[Collected data]
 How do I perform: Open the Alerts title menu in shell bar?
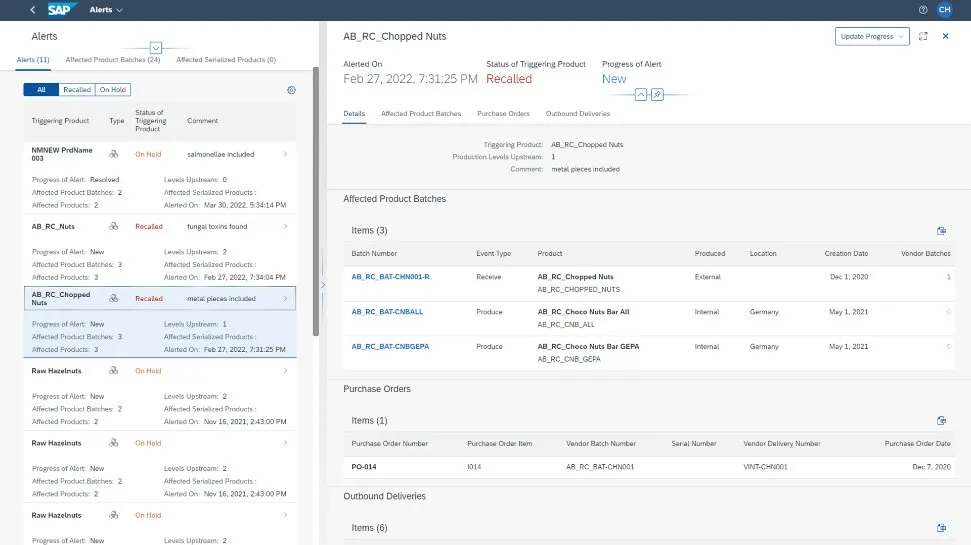click(106, 10)
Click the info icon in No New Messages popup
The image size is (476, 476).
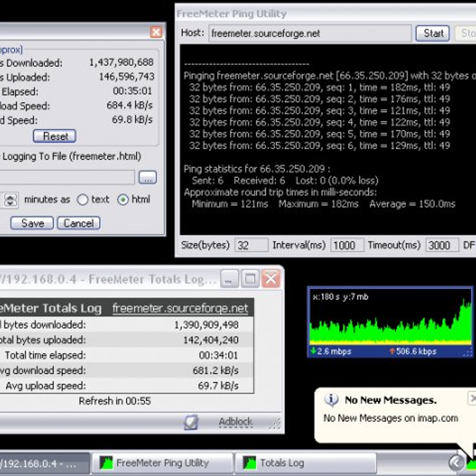(330, 400)
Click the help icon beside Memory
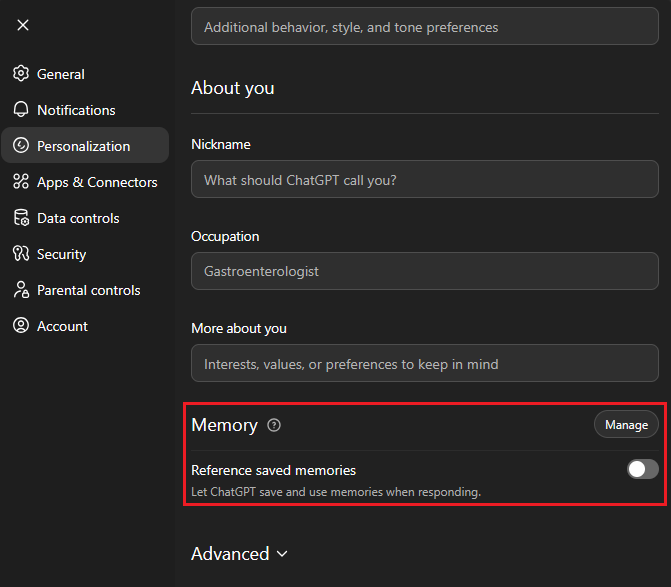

■ EXERCISE OBJECTIVE: Report how many lines of the data above hold the string "icon". Nothing else belongs in the answer.

■ ANSWER BELOW: 2